Short task 1: Could you give the entries, from the line containing "Given: Click the 65天 duration cell in row 1" through the end of the entries, as a JSON list of strings with one string per line, skipping blank lines and leaving the pictures out?
Short task 2: Can you take the comment about live login notices for Tailscale SSH further, picking up right after its last sentence?

* start Page extract *

So this is a configuration linter; what I was hoping it might be is something that provides live auditd notices for when a tailscale user connects by SSH to a common "admin" account.
The tailscale daemon definitely knows which user it is making the connection, as it publishes that info into the journal and I've seen people scrape it out of there, but I'd much rather it go through a structured reporting pipeline. AFAICT, tailscale itself provides several things that look like they're this, but aren't quite the right thing, for example https://tailscale.com/kb/1203/audit-logging is about logging changes to the tailnet itself (eg adding nodes), and https://tailscale.com/kb/1246/tailscale-ssh-session-recordin... is recording the ssh sessions rather than simple events for XYZ logged in / XYZ session idle / XYZ disconnected.
(And yes, I know people have opinions about common admin accounts, but tailscale is another route into what FB described as far as everyone accessing the same root account but doing so with their own credentials [good!] rather than a shared key [very bad!]: https://engineering.fb.com/2016/09/12/security/scalable-and-...)

* end Page extract *
* start Data supplied *

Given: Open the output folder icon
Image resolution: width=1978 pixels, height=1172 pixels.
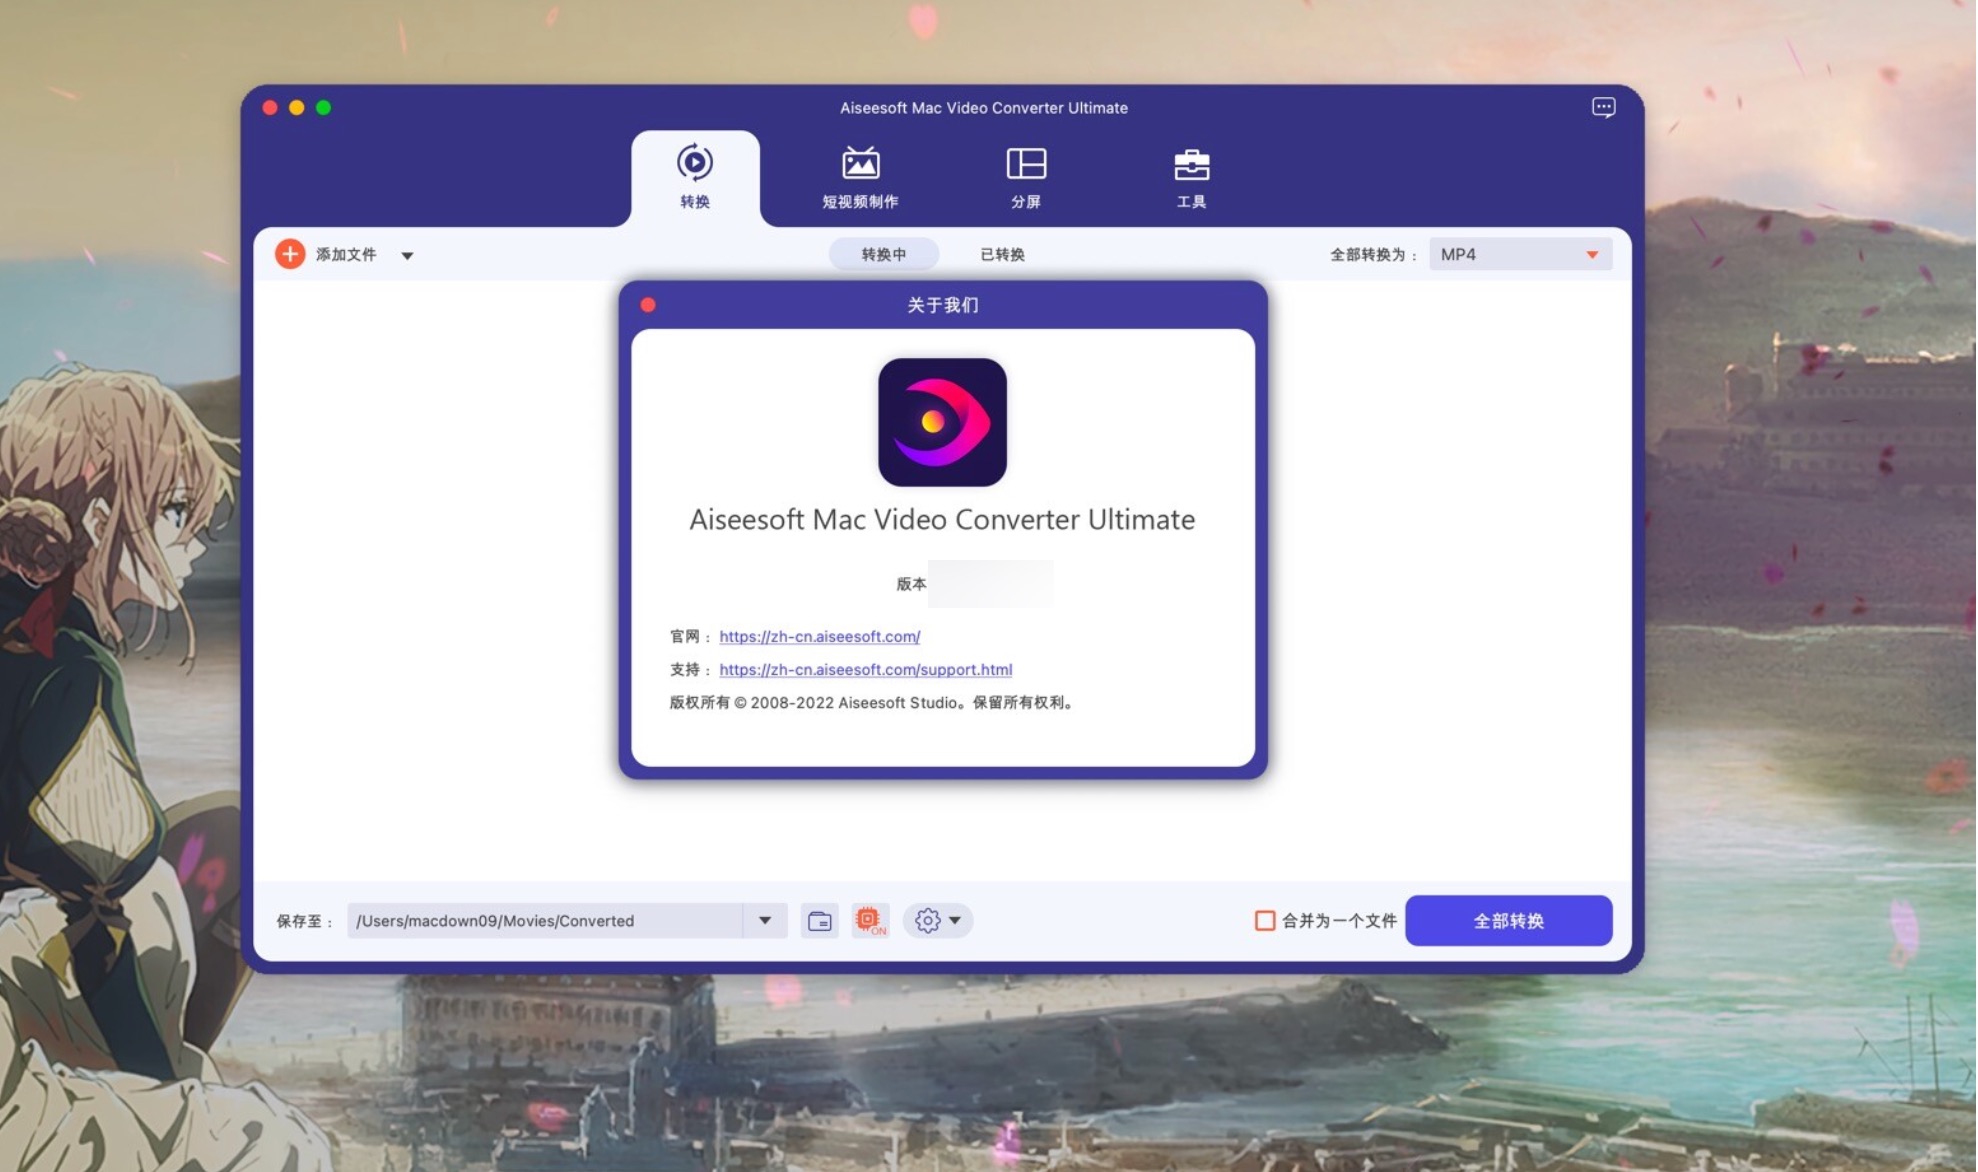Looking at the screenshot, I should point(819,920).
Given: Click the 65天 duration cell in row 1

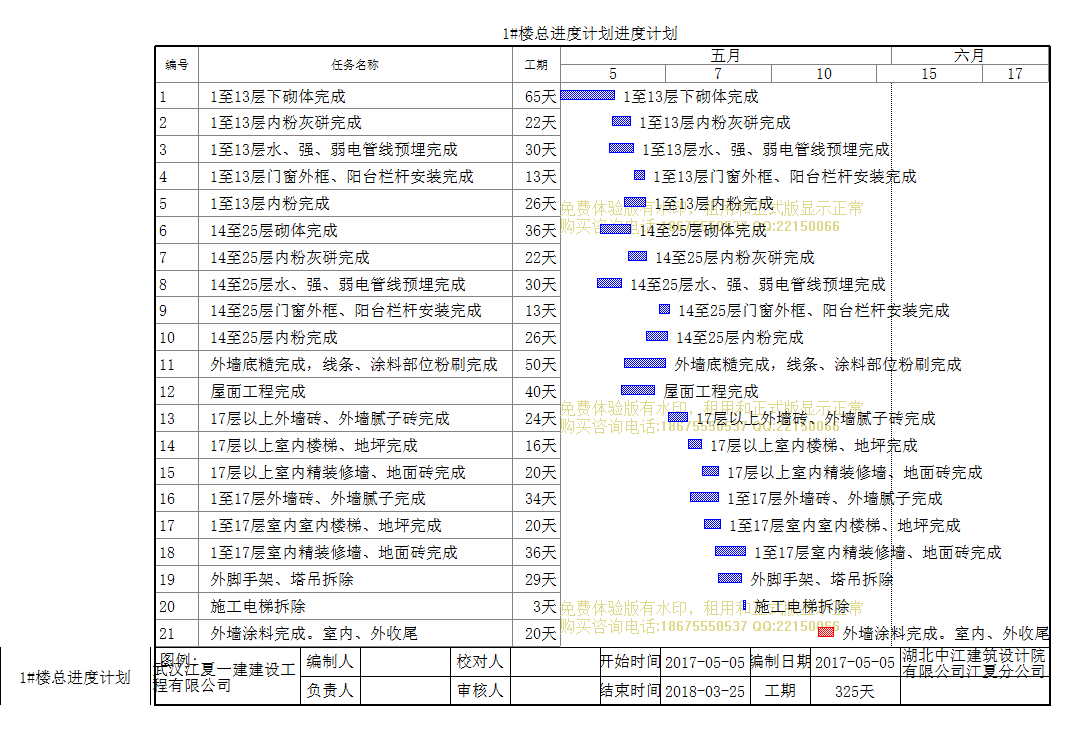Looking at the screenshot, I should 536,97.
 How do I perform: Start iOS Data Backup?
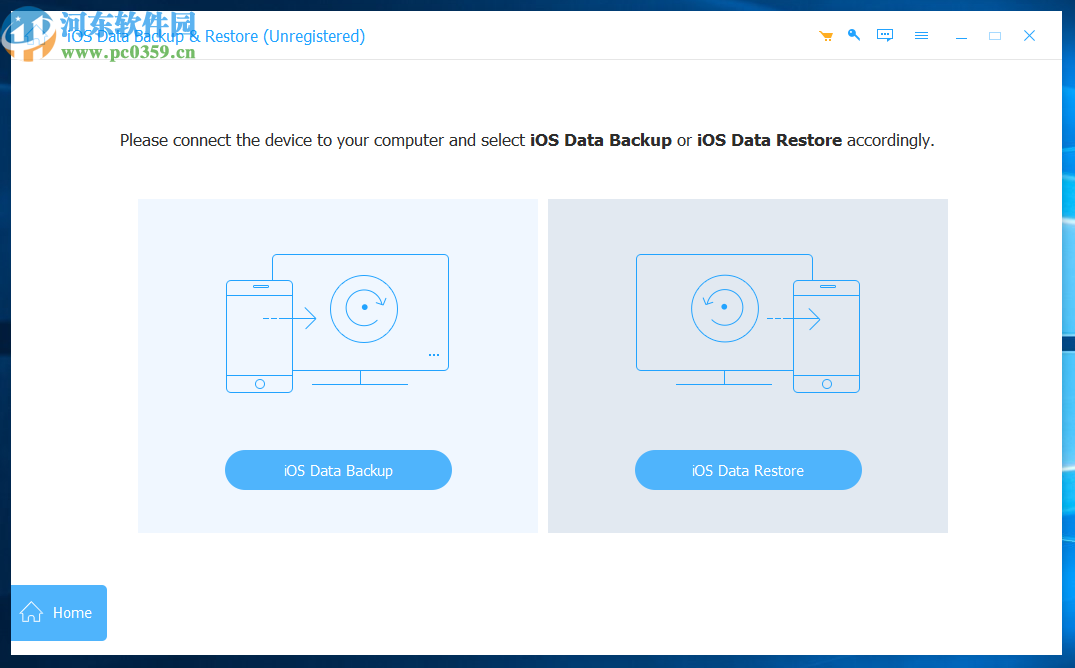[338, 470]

* end Data supplied *

Final answer 1:
[
  "Given: Click the 65天 duration cell in row 1",
  "Looking at the screenshot, I should 536,97.",
  " How do I perform: Start iOS Data Backup?",
  "[338, 470]"
]

Final answer 2:
OTOH, a lot of people who think they need a VPN really just need tunneling and authenticated access, so I can see the pitch for why Teleport's offering is a fit for many users who would otherwise consider tailscale.
Theres more to it. This falls into the realm of privileged access management. I think if you are critical infrastructure, financial institution, healthcare tech. This is non negotiable and it is part of your compliances. Just VPN do not cut it out. At adaptive [1], we do the same for server, databases and kubernetes clusters. It is a double digit billion dollar TAM.
Oh that's a cool idea. Super useful for detection and response teams, guessing they're able to get some of that by standard OS telemetry via agents/EDR.
Having an audit trail is really important for medium-sized shops where a lot of senior devs still have the keys to prod and kind of need to as they're still the defacto ops team and have to be able to get in quickly to investigate faults or poke at systems to get them back online.
At the same time, when something is left in a bad state, you want to know how it got that way and when; not even necessarily just to punish people, but so that the right people are in the room to explain the full circumstances of what they did and why.
This is what I've been looking for. I love Tailscale, but as our tailnet has grown from "just me and a few servers" to "entire engineering team + prod/staging/dev environments," the ACL file has become terrifyingly long.
I always have this low-level anxiety that I accidentally left a tag too open or messed up a source/destination rule in the HuJSON. Anyone else? The fact that this can run in CI/CD is a huge win.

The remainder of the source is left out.